Append the review order as a ## Suggested Review Order section to {spec_file} after the last existing section. Do not modify the Code Map.
Build the trail as an ordered sequence of stops — clickable path:line references with brief framing — optimized for a human reviewer reading top-down to understand the change:
- Order by concern, not by file. Group stops by the conceptual concern they address (e.g., "validation logic", "schema change", "UI binding"). A single file may appear under multiple concerns.
- Lead with the entry point — the single highest-leverage file:line a reviewer should look at first to grasp the design intent.
- Inside each concern, order stops from most important / architecturally interesting to supporting. Lightly bias toward higher-risk or boundary-crossing stops.
- End with peripherals — tests, config, types, and other supporting changes come last.
- Every code reference is a clickable workspace-relative link (project-root-relative for clickability in the editor). Format each stop as a markdown link:
[short-name:line](/project-root-relative/path/to/file.ts#L42). The link target uses a leading/(workspace root) with a#Lline anchor. Use the file's basename (or shortest unambiguous suffix) plus line number as the link text. - Each stop gets one ultra-concise line of framing (≤15 words) — why this approach was chosen here and what it achieves in the context of the change. No paragraphs.
Format each stop as framing first, link on the next indented line:
## Suggested Review Order
**{Concern name}**
- {one-line framing}
[`file.ts:42`](/src/path/to/file.ts#L42)
- {one-line framing}
[`other.ts:17`](/src/path/to/other.ts#L17)
**{Next concern}**
- {one-line framing}
[`file.ts:88`](/src/path/to/file.ts#L88)
When there is only one concern, omit the bold label — just list the stops directly.
Commit and Present
- Change
{spec_file}status todonein the frontmatter. - If version control is available and the tree is dirty, create a local commit with a conventional message derived from the spec title.

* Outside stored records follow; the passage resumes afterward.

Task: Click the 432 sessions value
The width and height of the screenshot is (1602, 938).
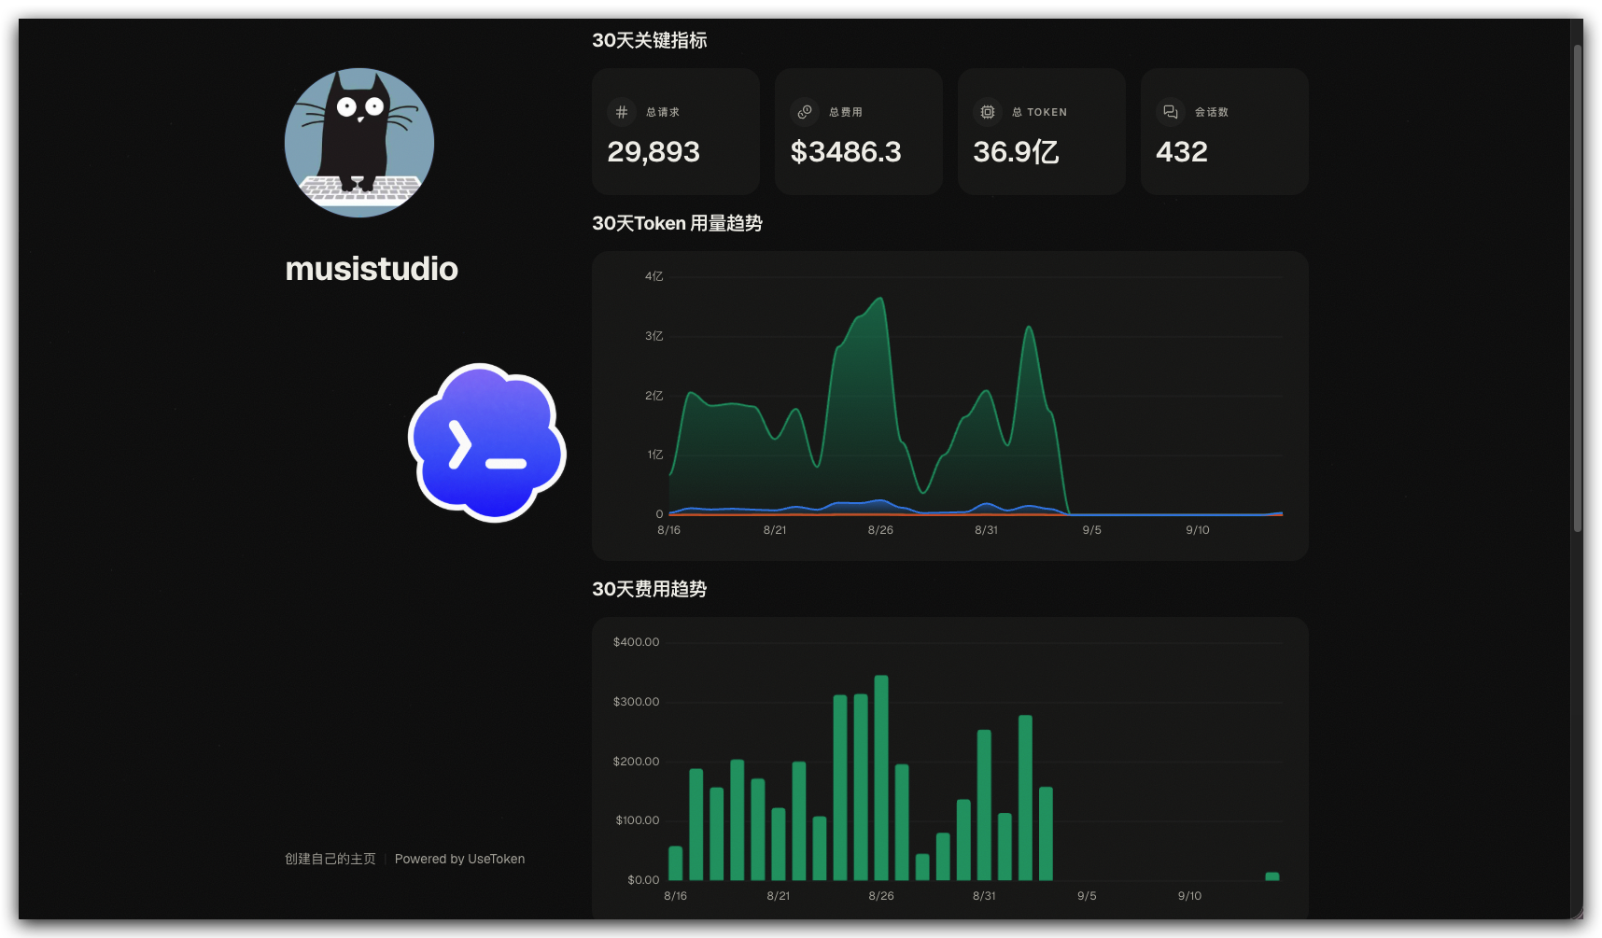Action: pos(1182,151)
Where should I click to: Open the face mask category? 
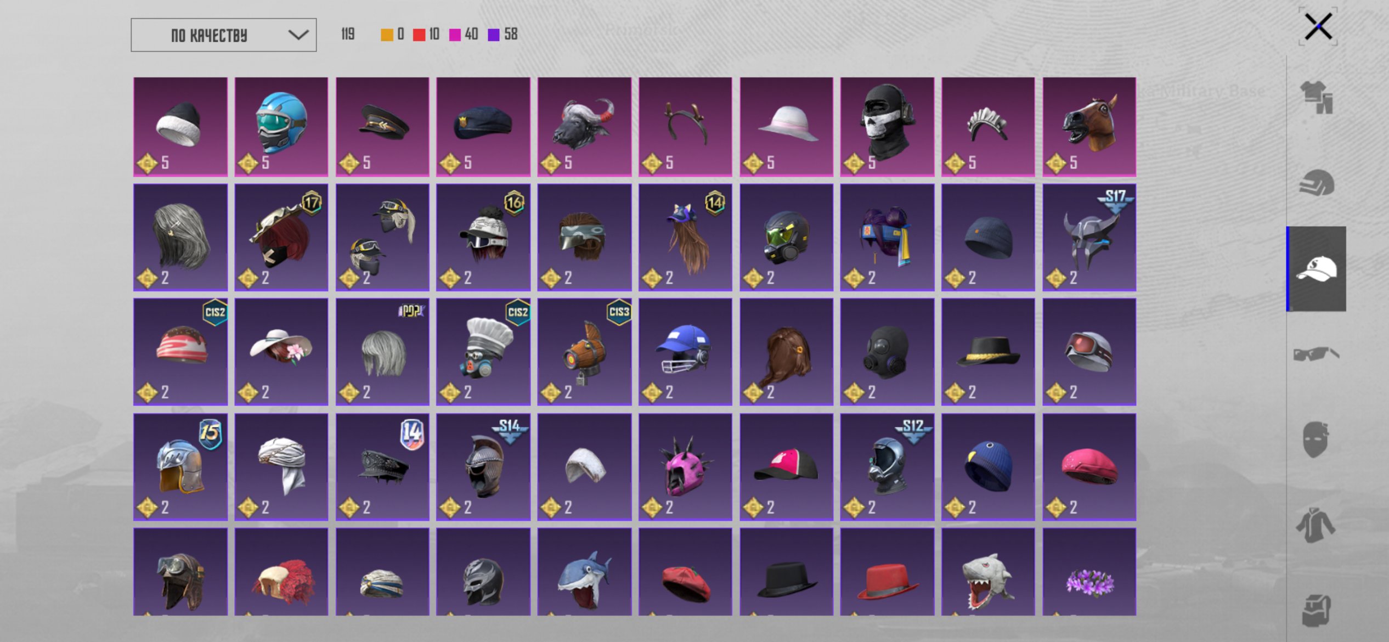[x=1315, y=439]
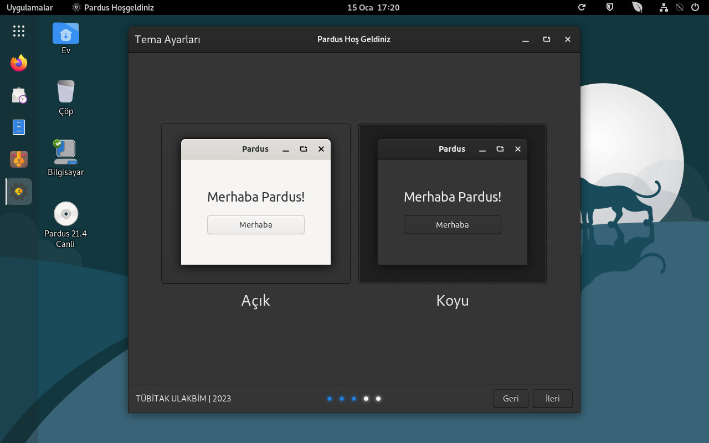Open the power menu in top bar
The width and height of the screenshot is (709, 443).
695,8
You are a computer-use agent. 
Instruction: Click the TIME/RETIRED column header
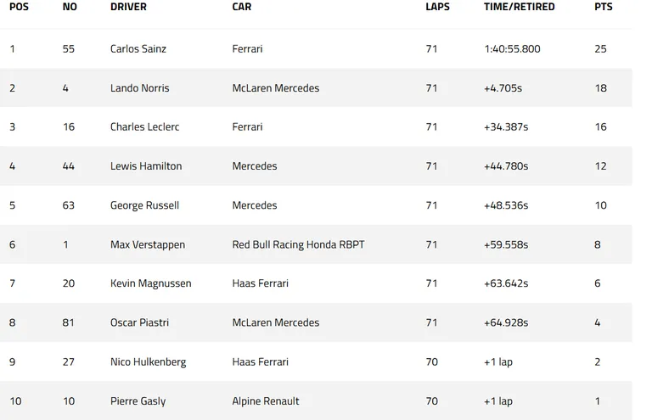pos(519,7)
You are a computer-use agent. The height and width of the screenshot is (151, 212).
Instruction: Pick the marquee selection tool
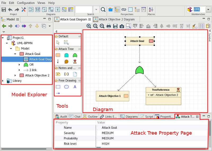tap(66, 42)
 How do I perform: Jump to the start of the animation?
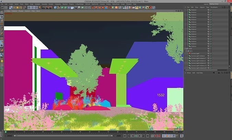125,136
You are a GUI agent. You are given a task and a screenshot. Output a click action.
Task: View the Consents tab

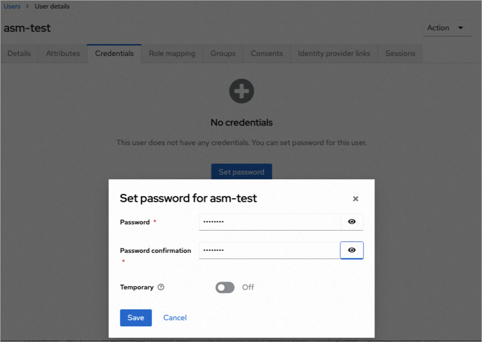tap(267, 53)
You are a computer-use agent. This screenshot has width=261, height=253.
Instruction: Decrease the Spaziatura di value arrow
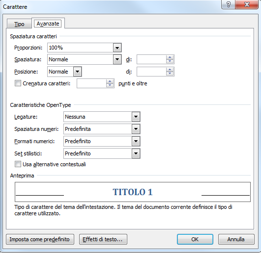click(170, 61)
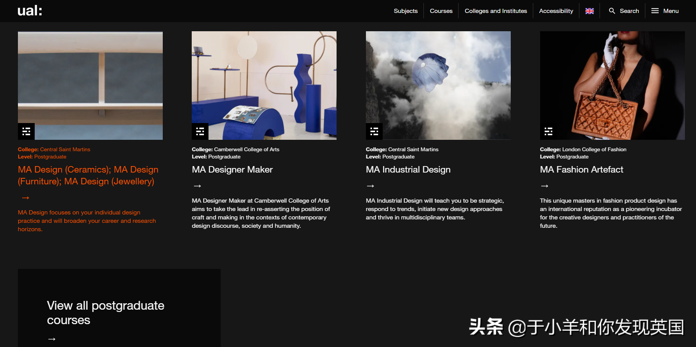
Task: Open the Subjects navigation item
Action: 406,11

- Open the spec in the user's editor so they can click through the Suggested Review Order:
- Resolve two absolute paths: (1) the repository root (
git rev-parse --show-toplevel— returns the worktree root when in a worktree, project root otherwise), (2){spec_file}. Runcode -r "{absolute-root}" "{absolute-spec-file}"— the root first so VS Code opens in the right context, then the spec file. Always double-quote paths to handle spaces and special characters. - If
codeis not available (command fails), skip gracefully and tell the user the spec file path instead.
- Resolve two absolute paths: (1) the repository root (
- Display summary of your work to the user, including the commit hash if one was created. Any file paths shown in conversation/terminal output must use CWD-relative format (no leading
/) for terminal clickability — this differs from spec-file links which use project-root-relative paths. Include:- A note that the spec is open in their editor (or the file path if it couldn't be opened). Mention that
{spec_file}now contains a Suggested Review Order. - Navigation tip: "Ctrl+click (Cmd+click on macOS) the links in the Suggested Review Order to jump to each stop."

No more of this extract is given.